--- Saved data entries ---
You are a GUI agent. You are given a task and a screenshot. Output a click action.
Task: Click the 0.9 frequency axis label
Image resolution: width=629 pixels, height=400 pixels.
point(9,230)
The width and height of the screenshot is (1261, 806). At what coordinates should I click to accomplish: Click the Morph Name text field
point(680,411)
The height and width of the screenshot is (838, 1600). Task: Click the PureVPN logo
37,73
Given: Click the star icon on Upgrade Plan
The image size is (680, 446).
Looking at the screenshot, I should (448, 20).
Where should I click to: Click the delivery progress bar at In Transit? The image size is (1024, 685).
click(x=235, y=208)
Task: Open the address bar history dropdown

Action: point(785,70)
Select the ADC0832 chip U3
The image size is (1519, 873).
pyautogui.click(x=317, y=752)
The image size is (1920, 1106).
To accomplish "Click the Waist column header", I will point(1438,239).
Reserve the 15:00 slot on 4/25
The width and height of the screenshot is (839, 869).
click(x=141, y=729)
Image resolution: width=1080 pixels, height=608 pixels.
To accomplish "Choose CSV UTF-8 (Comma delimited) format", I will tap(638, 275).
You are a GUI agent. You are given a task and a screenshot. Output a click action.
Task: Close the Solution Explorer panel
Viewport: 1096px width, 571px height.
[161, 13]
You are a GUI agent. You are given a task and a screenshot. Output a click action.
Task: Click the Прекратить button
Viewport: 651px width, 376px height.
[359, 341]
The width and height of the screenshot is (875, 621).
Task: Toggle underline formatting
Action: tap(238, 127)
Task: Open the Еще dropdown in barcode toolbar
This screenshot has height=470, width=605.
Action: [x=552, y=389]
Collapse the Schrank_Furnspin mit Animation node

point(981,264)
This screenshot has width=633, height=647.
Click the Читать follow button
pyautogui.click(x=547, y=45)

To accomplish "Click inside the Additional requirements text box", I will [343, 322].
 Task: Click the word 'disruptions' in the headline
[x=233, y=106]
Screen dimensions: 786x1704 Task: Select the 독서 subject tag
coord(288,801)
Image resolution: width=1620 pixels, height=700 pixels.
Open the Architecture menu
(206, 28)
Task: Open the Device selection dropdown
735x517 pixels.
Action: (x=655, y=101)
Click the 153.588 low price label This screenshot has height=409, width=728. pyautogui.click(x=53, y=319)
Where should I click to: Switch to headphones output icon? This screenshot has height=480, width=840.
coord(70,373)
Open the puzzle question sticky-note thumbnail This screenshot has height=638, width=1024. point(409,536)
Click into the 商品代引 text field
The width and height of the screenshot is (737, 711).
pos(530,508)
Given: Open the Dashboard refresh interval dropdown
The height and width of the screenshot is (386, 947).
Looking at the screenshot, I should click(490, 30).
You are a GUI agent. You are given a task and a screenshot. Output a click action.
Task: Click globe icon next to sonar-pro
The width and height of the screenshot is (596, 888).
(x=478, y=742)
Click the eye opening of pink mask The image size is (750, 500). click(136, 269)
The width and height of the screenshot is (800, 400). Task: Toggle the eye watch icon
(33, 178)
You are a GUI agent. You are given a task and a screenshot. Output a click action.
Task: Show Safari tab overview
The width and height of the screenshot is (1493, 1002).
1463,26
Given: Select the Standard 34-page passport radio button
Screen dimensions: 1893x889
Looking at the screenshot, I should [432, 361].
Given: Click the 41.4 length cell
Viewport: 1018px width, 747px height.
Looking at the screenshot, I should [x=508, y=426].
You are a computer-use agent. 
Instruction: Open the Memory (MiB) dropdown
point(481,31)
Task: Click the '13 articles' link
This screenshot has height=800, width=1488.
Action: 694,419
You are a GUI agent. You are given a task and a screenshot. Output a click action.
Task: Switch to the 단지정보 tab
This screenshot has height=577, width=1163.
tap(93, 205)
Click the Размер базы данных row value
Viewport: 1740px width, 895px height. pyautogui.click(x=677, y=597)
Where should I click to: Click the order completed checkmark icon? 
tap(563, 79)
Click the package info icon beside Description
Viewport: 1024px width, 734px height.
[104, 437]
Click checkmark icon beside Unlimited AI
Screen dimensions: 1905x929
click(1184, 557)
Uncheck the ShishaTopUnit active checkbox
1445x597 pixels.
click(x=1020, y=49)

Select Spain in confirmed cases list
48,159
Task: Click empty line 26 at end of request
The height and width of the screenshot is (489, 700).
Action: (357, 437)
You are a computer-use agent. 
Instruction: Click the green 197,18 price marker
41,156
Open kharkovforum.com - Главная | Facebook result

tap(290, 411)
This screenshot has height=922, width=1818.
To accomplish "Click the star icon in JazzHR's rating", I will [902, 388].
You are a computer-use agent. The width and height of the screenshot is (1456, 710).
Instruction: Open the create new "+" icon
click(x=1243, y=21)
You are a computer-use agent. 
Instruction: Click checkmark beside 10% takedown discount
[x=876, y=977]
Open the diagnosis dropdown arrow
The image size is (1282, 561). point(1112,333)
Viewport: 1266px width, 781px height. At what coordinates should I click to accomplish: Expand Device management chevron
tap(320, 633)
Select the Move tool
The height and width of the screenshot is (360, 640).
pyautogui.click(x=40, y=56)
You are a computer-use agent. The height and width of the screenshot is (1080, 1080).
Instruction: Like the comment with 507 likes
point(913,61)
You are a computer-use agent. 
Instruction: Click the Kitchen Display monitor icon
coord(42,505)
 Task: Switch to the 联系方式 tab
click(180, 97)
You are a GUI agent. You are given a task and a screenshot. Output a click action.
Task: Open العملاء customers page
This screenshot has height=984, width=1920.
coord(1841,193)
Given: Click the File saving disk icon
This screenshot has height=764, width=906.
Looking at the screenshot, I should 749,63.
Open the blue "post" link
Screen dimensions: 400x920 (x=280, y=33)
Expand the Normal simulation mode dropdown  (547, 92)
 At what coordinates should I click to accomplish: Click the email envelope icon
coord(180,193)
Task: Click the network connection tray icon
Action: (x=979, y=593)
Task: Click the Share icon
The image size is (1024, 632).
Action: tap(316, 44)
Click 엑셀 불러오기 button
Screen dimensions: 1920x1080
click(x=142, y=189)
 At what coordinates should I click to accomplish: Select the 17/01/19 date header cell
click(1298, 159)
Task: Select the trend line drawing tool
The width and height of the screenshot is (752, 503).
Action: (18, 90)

--- ABOUT THIS TASK ---
Transcribe all of the entries without alteration.

--- YOUR RESPONSE ---
You are a GUI agent. You are given a task and a screenshot. Output a click action.
Task: Click the 0.9 frequency axis label
Image resolution: width=629 pixels, height=400 pixels.
point(9,230)
The width and height of the screenshot is (1261, 806). At what coordinates should I click to accomplish: Click the Morph Name text field
point(680,411)
The height and width of the screenshot is (838, 1600). Task: Click the PureVPN logo
37,73
Given: Click the star icon on Upgrade Plan
The image size is (680, 446).
Looking at the screenshot, I should (448, 20).
Where should I click to: Click the delivery progress bar at In Transit? The image size is (1024, 685).
click(x=235, y=208)
Task: Open the address bar history dropdown

Action: point(785,70)
Select the ADC0832 chip U3
The image size is (1519, 873).
pyautogui.click(x=317, y=752)
The image size is (1920, 1106).
To accomplish "Click the Waist column header", I will point(1438,239).
Reserve the 15:00 slot on 4/25
The width and height of the screenshot is (839, 869).
click(x=141, y=729)
Image resolution: width=1080 pixels, height=608 pixels.
To accomplish "Choose CSV UTF-8 (Comma delimited) format", I will tap(638, 275).
You are a GUI agent. You are given a task and a screenshot. Output a click action.
Task: Close the Solution Explorer panel
Viewport: 1096px width, 571px height.
[161, 13]
You are a GUI agent. You are given a task and a screenshot. Output a click action.
Task: Click the Прекратить button
Viewport: 651px width, 376px height.
[359, 341]
The width and height of the screenshot is (875, 621).
Task: Toggle underline formatting
Action: tap(238, 127)
Task: Open the Еще dropdown in barcode toolbar
This screenshot has height=470, width=605.
Action: [x=552, y=389]
Collapse the Schrank_Furnspin mit Animation node

point(981,264)
This screenshot has width=633, height=647.
Click the Читать follow button
pyautogui.click(x=547, y=45)

To accomplish "Click inside the Additional requirements text box", I will [343, 322].
 Task: Click the word 'disruptions' in the headline
[x=233, y=106]
Screen dimensions: 786x1704 Task: Select the 독서 subject tag
coord(288,801)
Image resolution: width=1620 pixels, height=700 pixels.
Open the Architecture menu
(206, 28)
Task: Open the Device selection dropdown
735x517 pixels.
Action: (x=655, y=101)
Click the 153.588 low price label This screenshot has height=409, width=728. pyautogui.click(x=53, y=319)
Where should I click to: Switch to headphones output icon? This screenshot has height=480, width=840.
coord(70,373)
Open the puzzle question sticky-note thumbnail This screenshot has height=638, width=1024. point(409,536)
Click into the 商品代引 text field
The width and height of the screenshot is (737, 711).
pos(530,508)
Given: Open the Dashboard refresh interval dropdown
The height and width of the screenshot is (386, 947).
Looking at the screenshot, I should click(490, 30).
You are a GUI agent. You are given a task and a screenshot. Output a click action.
Task: Click globe icon next to sonar-pro
The width and height of the screenshot is (596, 888).
(x=478, y=742)
Click the eye opening of pink mask The image size is (750, 500). click(136, 269)
The width and height of the screenshot is (800, 400). Task: Toggle the eye watch icon
(33, 178)
You are a GUI agent. You are given a task and a screenshot. Output a click action.
Task: Show Safari tab overview
The width and height of the screenshot is (1493, 1002).
1463,26
Given: Select the Standard 34-page passport radio button
Screen dimensions: 1893x889
Looking at the screenshot, I should [432, 361].
Given: Click the 41.4 length cell
Viewport: 1018px width, 747px height.
Looking at the screenshot, I should [x=508, y=426].
You are a computer-use agent. 
Instruction: Open the Memory (MiB) dropdown
point(481,31)
Task: Click the '13 articles' link
This screenshot has height=800, width=1488.
Action: 694,419
You are a GUI agent. You are given a task and a screenshot. Output a click action.
Task: Switch to the 단지정보 tab
This screenshot has height=577, width=1163.
tap(93, 205)
Click the Размер базы данных row value
Viewport: 1740px width, 895px height. pyautogui.click(x=677, y=597)
Where should I click to: Click the order completed checkmark icon? 
tap(563, 79)
Click the package info icon beside Description
Viewport: 1024px width, 734px height.
[104, 437]
Click checkmark icon beside Unlimited AI
Screen dimensions: 1905x929
click(1184, 557)
Uncheck the ShishaTopUnit active checkbox
1445x597 pixels.
click(x=1020, y=49)

Select Spain in confirmed cases list
48,159
Task: Click empty line 26 at end of request
The height and width of the screenshot is (489, 700).
Action: (357, 437)
You are a computer-use agent. 
Instruction: Click the green 197,18 price marker
41,156
Open kharkovforum.com - Главная | Facebook result

tap(290, 411)
This screenshot has height=922, width=1818.
To accomplish "Click the star icon in JazzHR's rating", I will [902, 388].
You are a computer-use agent. The width and height of the screenshot is (1456, 710).
Instruction: Open the create new "+" icon
click(x=1243, y=21)
You are a computer-use agent. 
Instruction: Click checkmark beside 10% takedown discount
[x=876, y=977]
Open the diagnosis dropdown arrow
The image size is (1282, 561). point(1112,333)
Viewport: 1266px width, 781px height. At what coordinates should I click to accomplish: Expand Device management chevron
tap(320, 633)
Select the Move tool
The height and width of the screenshot is (360, 640).
pyautogui.click(x=40, y=56)
You are a computer-use agent. The height and width of the screenshot is (1080, 1080).
Instruction: Like the comment with 507 likes
point(913,61)
You are a computer-use agent. 
Instruction: Click the Kitchen Display monitor icon
coord(42,505)
 Task: Switch to the 联系方式 tab
click(180, 97)
You are a GUI agent. You are given a task and a screenshot. Output a click action.
Task: Open العملاء customers page
This screenshot has height=984, width=1920.
coord(1841,193)
Given: Click the File saving disk icon
This screenshot has height=764, width=906.
Looking at the screenshot, I should 749,63.
Open the blue "post" link
Screen dimensions: 400x920 (x=280, y=33)
Expand the Normal simulation mode dropdown  (547, 92)
 At what coordinates should I click to accomplish: Click the email envelope icon
coord(180,193)
Task: Click the network connection tray icon
Action: (x=979, y=593)
Task: Click the Share icon
The image size is (1024, 632).
Action: tap(316, 44)
Click 엑셀 불러오기 button
Screen dimensions: 1920x1080
click(x=142, y=189)
 At what coordinates should I click to accomplish: Select the 17/01/19 date header cell
click(1298, 159)
Task: Select the trend line drawing tool
The width and height of the screenshot is (752, 503).
Action: (18, 90)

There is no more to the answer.